Starting with the first line of the listing and going on through the line with "click(x=918, y=142)", write those lines out again in full, requests included, and shift every coordinate in the answers by -64.

### RECORDS FOR THIS EXERCISE
-=-=-
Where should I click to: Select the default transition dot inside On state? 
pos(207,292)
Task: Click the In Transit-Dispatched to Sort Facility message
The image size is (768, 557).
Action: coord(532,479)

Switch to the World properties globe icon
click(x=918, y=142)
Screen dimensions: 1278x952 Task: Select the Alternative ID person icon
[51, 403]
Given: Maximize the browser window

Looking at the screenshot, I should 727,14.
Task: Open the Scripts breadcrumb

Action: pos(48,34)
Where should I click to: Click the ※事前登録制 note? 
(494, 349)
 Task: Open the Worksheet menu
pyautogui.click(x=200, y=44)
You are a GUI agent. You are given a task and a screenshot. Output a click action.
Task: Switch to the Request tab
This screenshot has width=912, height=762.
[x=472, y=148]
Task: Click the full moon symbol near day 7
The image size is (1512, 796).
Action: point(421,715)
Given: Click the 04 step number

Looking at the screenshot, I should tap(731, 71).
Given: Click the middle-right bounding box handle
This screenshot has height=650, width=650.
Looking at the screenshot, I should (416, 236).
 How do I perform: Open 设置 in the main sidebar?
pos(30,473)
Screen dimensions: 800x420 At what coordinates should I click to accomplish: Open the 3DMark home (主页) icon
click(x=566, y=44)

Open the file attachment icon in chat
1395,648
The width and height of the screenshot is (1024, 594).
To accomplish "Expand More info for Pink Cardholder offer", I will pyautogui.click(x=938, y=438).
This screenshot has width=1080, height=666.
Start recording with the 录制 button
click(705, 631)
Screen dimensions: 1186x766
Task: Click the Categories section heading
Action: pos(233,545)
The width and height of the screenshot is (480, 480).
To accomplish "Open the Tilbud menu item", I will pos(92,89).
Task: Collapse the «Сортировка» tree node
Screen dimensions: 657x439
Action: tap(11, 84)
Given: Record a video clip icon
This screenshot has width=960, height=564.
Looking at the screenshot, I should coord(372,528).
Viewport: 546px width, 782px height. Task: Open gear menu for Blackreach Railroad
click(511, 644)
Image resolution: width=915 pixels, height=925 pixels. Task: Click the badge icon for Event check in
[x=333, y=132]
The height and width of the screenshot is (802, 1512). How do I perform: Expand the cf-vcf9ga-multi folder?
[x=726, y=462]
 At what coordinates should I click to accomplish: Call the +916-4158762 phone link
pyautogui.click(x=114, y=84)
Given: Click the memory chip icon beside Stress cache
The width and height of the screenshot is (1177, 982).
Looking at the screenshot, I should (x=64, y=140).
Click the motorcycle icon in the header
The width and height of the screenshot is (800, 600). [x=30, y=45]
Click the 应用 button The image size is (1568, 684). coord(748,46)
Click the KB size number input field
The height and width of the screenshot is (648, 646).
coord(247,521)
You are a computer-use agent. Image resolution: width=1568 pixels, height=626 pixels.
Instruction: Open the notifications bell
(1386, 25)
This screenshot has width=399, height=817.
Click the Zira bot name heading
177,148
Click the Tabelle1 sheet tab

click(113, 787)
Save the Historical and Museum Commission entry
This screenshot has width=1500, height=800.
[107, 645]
-=-=-
### TASK RESPONSE
Where should I click to: Select the default transition dot inside On state? 
pos(143,228)
Task: Click the In Transit-Dispatched to Sort Facility message
The image size is (768, 557).
Action: coord(468,415)

Switch to the World properties globe icon
click(x=854, y=78)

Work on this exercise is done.